**Directive:** Count the lines in the records below that contain the string "width", treating uppercase and lowercase as different. Reply with only the number.

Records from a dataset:
-- start --

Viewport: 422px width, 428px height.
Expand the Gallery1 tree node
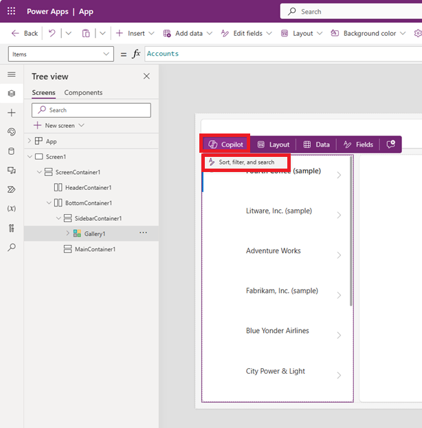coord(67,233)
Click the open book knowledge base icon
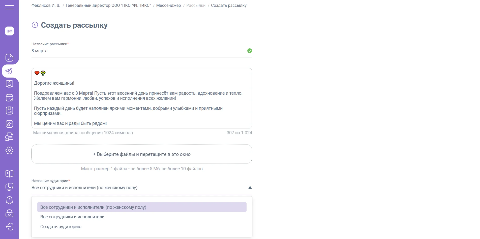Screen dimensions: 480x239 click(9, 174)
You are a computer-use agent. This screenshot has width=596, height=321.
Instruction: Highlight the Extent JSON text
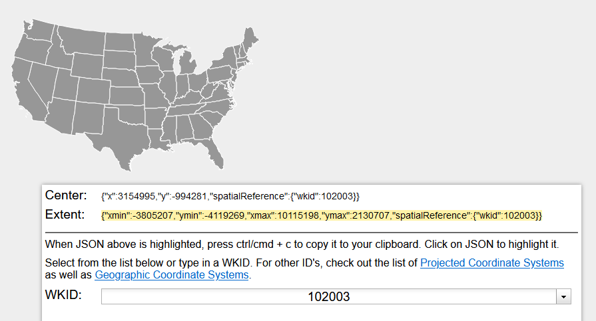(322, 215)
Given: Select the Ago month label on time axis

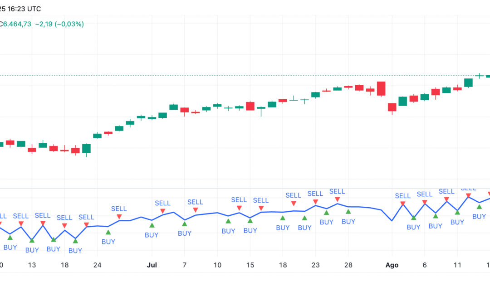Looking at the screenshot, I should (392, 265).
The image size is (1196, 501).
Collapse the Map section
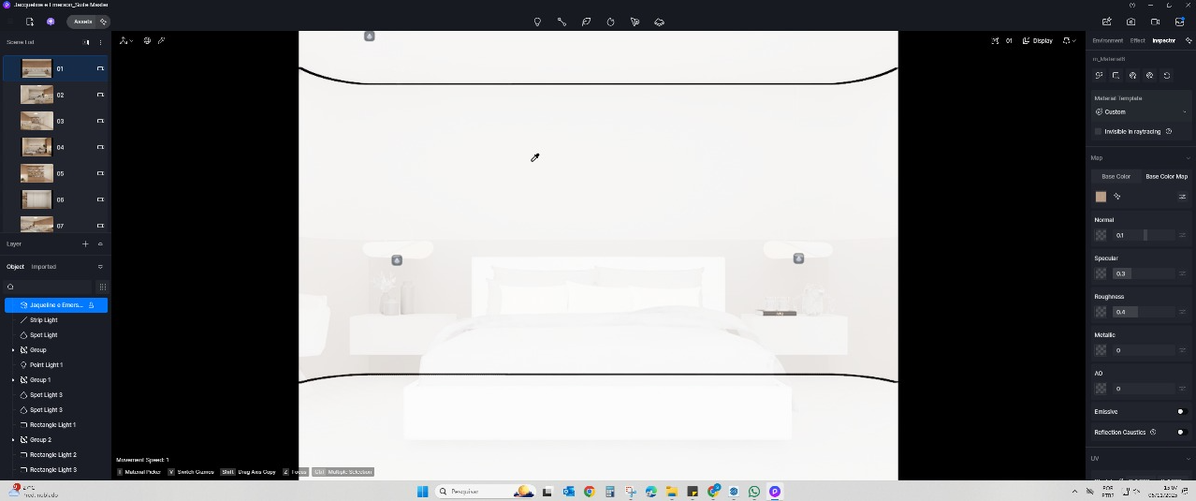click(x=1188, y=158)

-- end --

**Written solution:** 2